14 Nisan 2016 Perşembe

UNUTULMUŞ BİR KAHRAMAN....GERÇEK MİYDİ? EFSANE Mİ? BULGAR SADIK........



Selam
Bugün sizlere tam  bir Rumeli kadınından bahsetmek istiyorum. Çok okuyan, yazan, düşünen bir kadın o...Hayata karşı bakışı farklı, dik duruşlu bir kadın...Zaman zaman bazı dergilerde yazar. Düşündüğü gibi yazar. Esprili bir dili vardır. Bazen insan bilmediği için duyduklarının, izlediklerinin  gerçek mi hayal ürünü mü olduğunu ayırt edemiyor. Sevgili Nazan Hanım yazısında  bu duruma ışık tutmaya çalışmış. Bugün onun kaleme aldığı vatansever Stoyan'ın nam-ı diğer Mehmet Sadık'ın hikayesini yayınlıyorum. Emeğine sağlık...

 

 
    Adı Stoyan’dı. Bulgar doğdu , Türk ve Müslüman olarak öldü.  Hatıralarında;  Bulgar ordusunun küçük rütbeli bir subayı iken kendisine ve Türklere kötü muamele eden binbaşısını döverek,  atı ve eşkıya reisi dedesinin hatıra defteriyle firar ederek  Edirne’ye kaçtığını   yazmakta.... Bulgaristan  1877/78  (93) Osmanlı /Rus Savaşı’ndan sonra  Prenslik olarak yarı bağımsız hale gelince  Makedonya’ya ya göz dikmiştir. Nasıl olsa Osmanlının işi bitecektir. Makedonya, üzerinde hak iddia eden bütün Balkanlar çeteci kaynamaktadır . Stoyan, Türklerin safına geçtiğinde  tanıdığı Bulgar çeteleriyle  mücadele etmeye başlar . Hatta Trakya'da   o dönem var olan Bulgar köylülerini Bulgaristan lehine teşkilatlandırıp tuzağa düşürür , en başta papazlar, komitacılara yataklık etmektedir.  Yakalattığı komitacıların rüşvetle serbest bırakıldığını öğrenince isyan eder ve dağlara çıkarak kendi başına Bulgarları avlamaya başlar. Bir süre Lefter Kaptan çetesine katılır ve Yunanlı  çete reisini öldürür, köprü bombalamak, tren soygunu, fidye için Protestan misyoneri dağa kaldırmak artık olağan işlerindendir, artık  o da bir zalimdir......

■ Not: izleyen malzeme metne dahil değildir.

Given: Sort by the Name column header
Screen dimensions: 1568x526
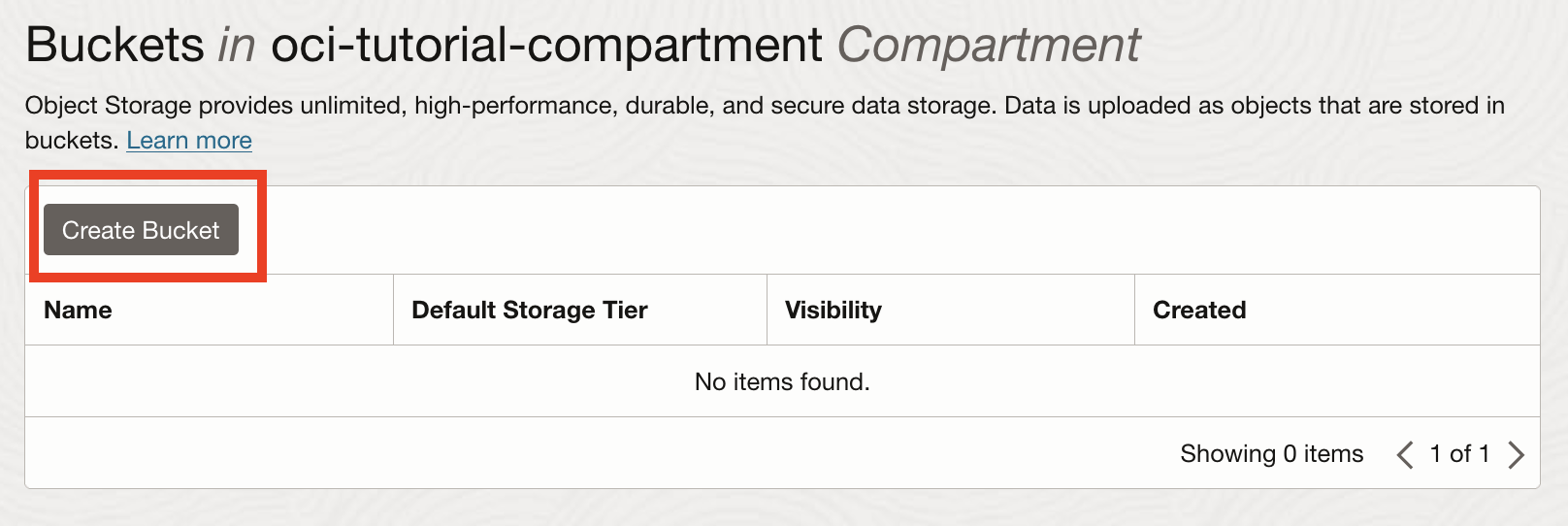Looking at the screenshot, I should [78, 311].
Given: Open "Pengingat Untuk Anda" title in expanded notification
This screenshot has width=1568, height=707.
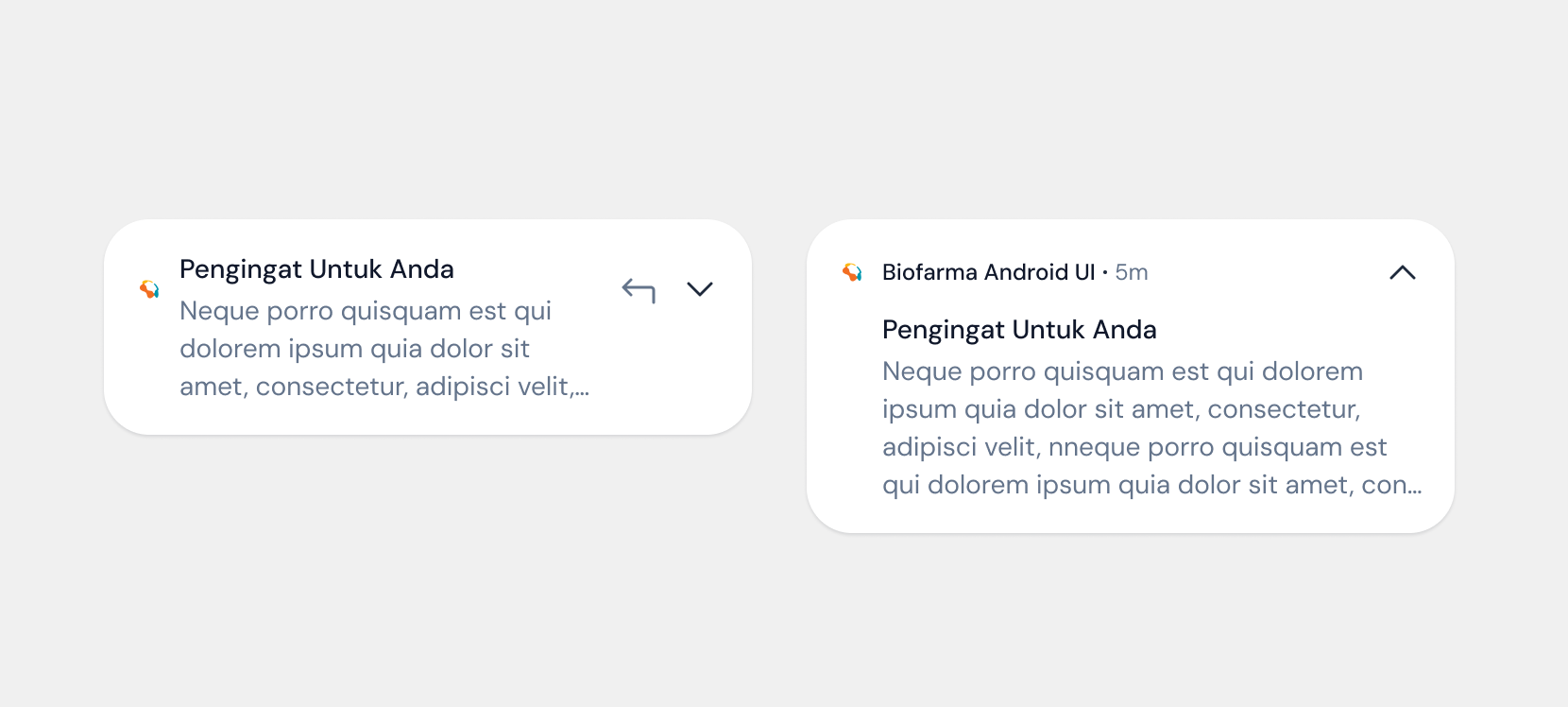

           Stoyan   2.Meşrutiyet öncesinde Drama,Nevrekop,Sarışaban, Serez,Demirhisar  civarında faal bir çetecidir  , Balkan Kazanı fokur fokur kaynamakta, Osmanlı canını dişine takarak  bu eşkiyalarla mücadele etmektedir. (Avcı Taburları ) Bulgarlar Rumları ,Rumlar Bulgarları hepsi birden Türk ve Müslümanları öldürmekte , etnik temizlik yapılmaktadır.  Stoyan  sonunda yakalanır. İdam sehpasını beklerken Makedonyalı katil Bulgar çetecisi Sandanski’nin kendisini ihbar ettiğini öğrenir. Bulgar çeteleri arasında da rekabet vardır. Bu Sandanski daha sonra  31 mart vakasında Hareket Ordusuyla İstanbula gelip  Taksim Topçu Kışlasını Enver Paşayla birlikte basacaktır, yani Kahramanı Hürriyet(!) tir. Bazı   ulusalcı  yayınlarında böyle tarif edildiğine rastladım,ezberci zihniyetin  güdük kalmış analiz yeteneğidir bu !  
   Stoyan pişmanlıklar içinde   boşa giden hayatını  düşünürken ağlamaktadır. O sırada yüzbaşı Ahmet odaya girer, haline acır, onunla konuşur , Türk tarafına geçmesi ve Müslüman olması için ikna eder.  Bir süre sonra  Padişahtan af emri gelir ve İstanbula çağırılarak görevlendirilir. İhtida eder, artık Mehmet Sadık’tır.  Ethem Paşa adlı birinin himayesine girer. Tekrar  Makedonya’da görevlendirilir, bir çatışmada ağır yaralanır , çenesi bile parçalanmıştır , 8 ay Selanik Askeri hastanesinde tedavi görür , ne hekimlerimiz varmış! Selanik henüz minareler şehridir.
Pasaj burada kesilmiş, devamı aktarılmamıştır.